I rendimenti bassi delle obbligazioni del Tesoro U.S.A. e dei TIPS sono anche il risultato delle aspettative di un nuovo round di quantitative easing da parte della Fed, nella sua lotta per combattere l'inflazione. Gli investitori hanno anticipato le mosse della Fed, alzando i prezzi delle obbligazioni e dunque diminuendone i tassi di interesse. Se i rendimenti negativi dei TIPS riflettono l'ansietà degli investitori per una possibile ripresa dell'inflazione, allora la Fed può dichiararsi soddisfatta. Le aspettative di inflazione tendono a materializzarsi e possono agire da scudo contro il rischio di uno scenario di deflazione prolungata.


Secondo Jens Christensen, un economista della Federal Reserve Bank di San Francisco, è possibile utilizzare i prezzi di mercato dei TIPS e delle obbligazioni governative non indicizzate per stimare la probabilità di uno scenario di deflazione prolungata negli U.S.A. Il risultato è una probabilità inferiore al 5.3%, suggerendo che le preoccupazioni della Fed di uno scenario deflattivo siano eccessive.
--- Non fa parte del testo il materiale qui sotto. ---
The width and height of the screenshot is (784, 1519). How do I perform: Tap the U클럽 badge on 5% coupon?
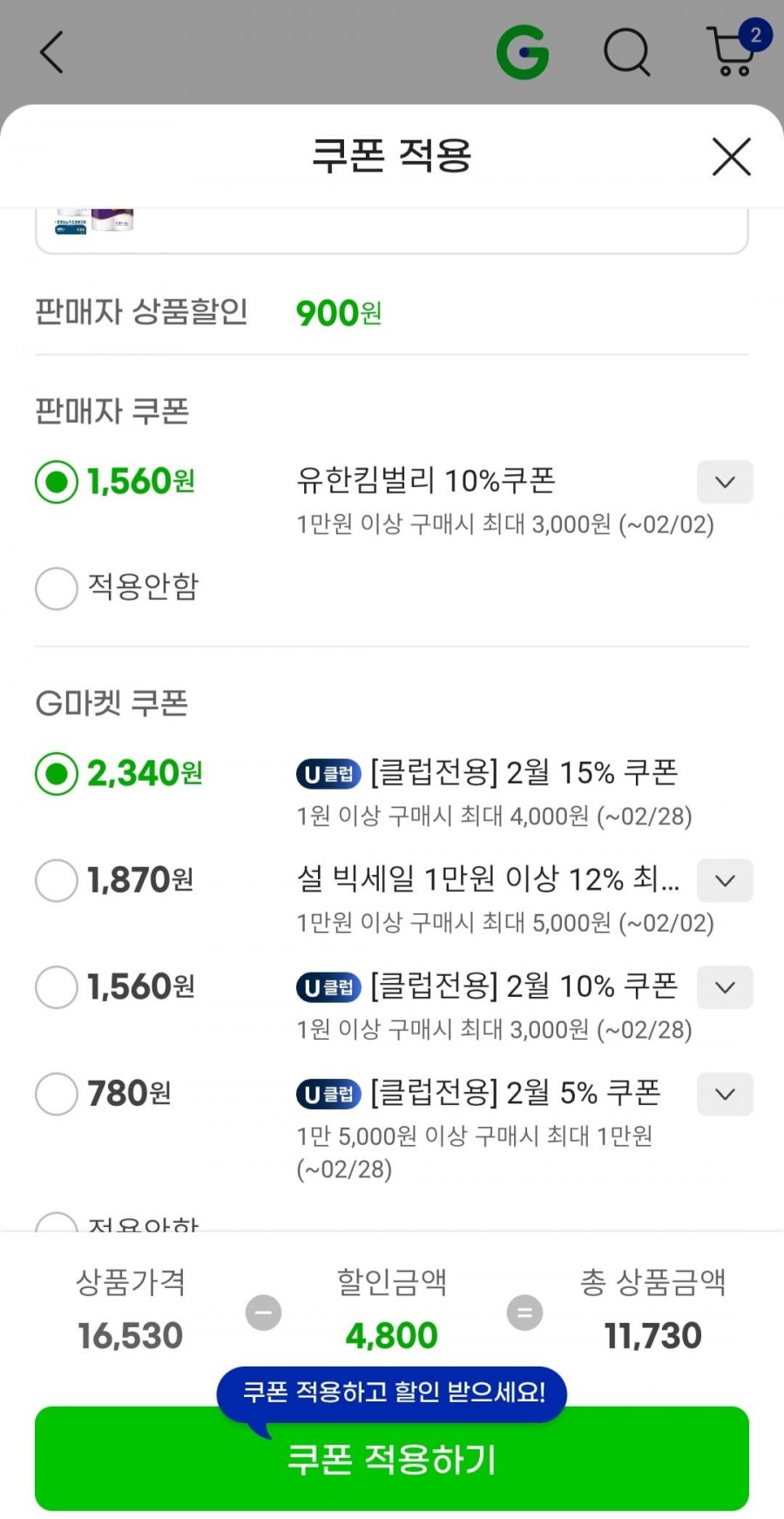pyautogui.click(x=328, y=1095)
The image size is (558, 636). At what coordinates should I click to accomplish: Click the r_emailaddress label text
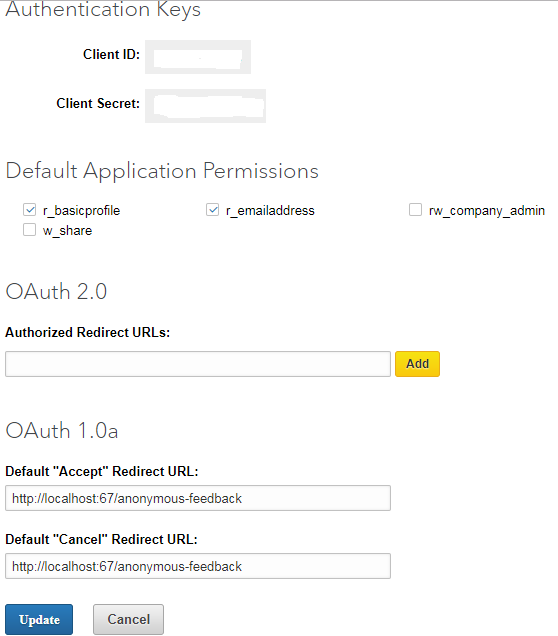[270, 211]
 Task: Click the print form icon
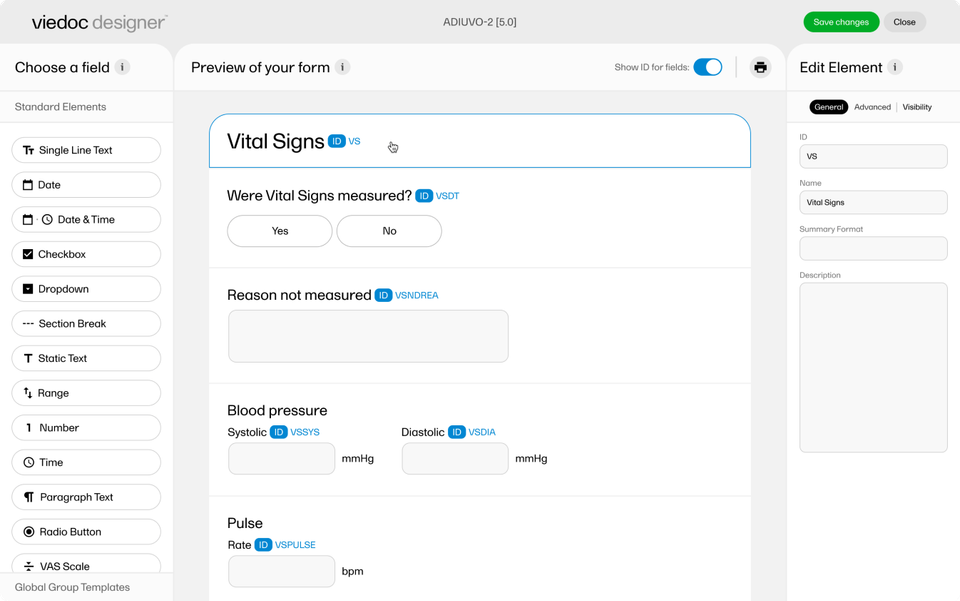point(760,67)
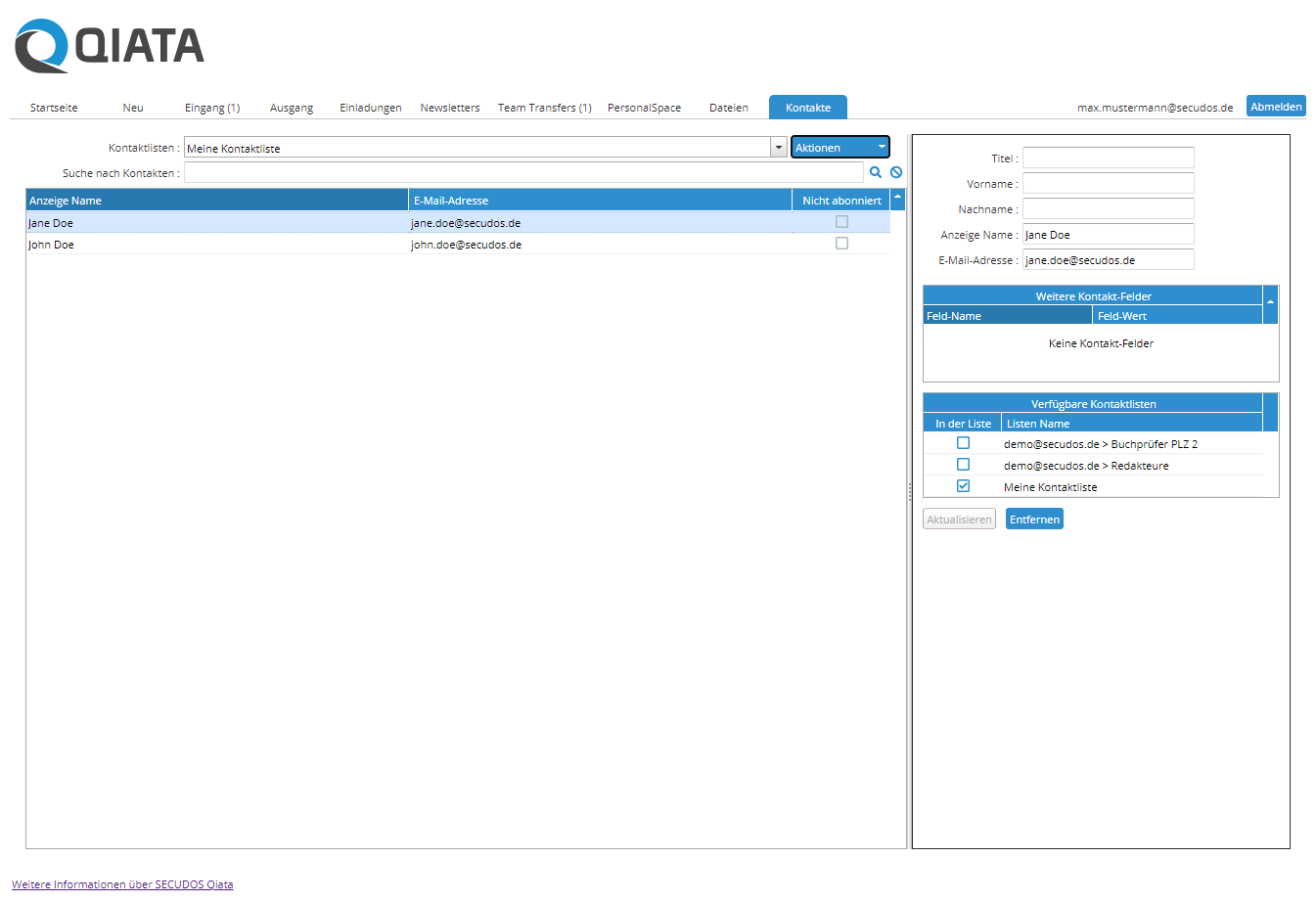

Non tutti però sono d'accordo con questa conclusione e sulla possibilità di utilizzare il mercato dei TIPS per questo tipo di analisi: scrive un commentatore del WSJ che

The TIPS market has long been one of the ways policymakers, economists and market participants could get a handle on the outlook for inflation. That said, the use of TIPS to tell a broader story is a complicated task.
The rap against the TIPS market goes like this: It is a relatively new market sector, and it has less liquidity than other parts of the Treasury trading world. That means price movements can be signaling something other than a shift in investors’ inflation outlook. In the market’s favor, however, is the fact that it at least represents a real money bet on something — an investor can lose cash if they predicted the pricing outlook incorrectly. In any case, Christensen argued his model compensates for these factors.
Meanwhile, there are other ways to gauge the inflation outlook. Some look to surveys of consumer expectations as a guide into what is expected of the price outlook, such as the twice monthly University of Michigan survey of consumer sentiment.
Fed officials mix and match these gauges. This inexact pursuit is important because regardless of the balance between art and science, Fed officials agree expectations about future price movements matter a lot to the level of inflation today. If the public thinks inflation will rise, then actual measures of prices will likely begin to tip upward.
Because of this, central bankers consider expectations management important. And even as officials themselves have grown more worried about price pressures ebbing to uncomfortably low levels, if not falling, they see some reason to be confident things will turn out right. Bernanke, in a speech a little over a week ago, said “indicators of longer-term inflation expectations have generally been stable in the wake of the financial crisis,” suggesting a broader confidence deflation will not take hold.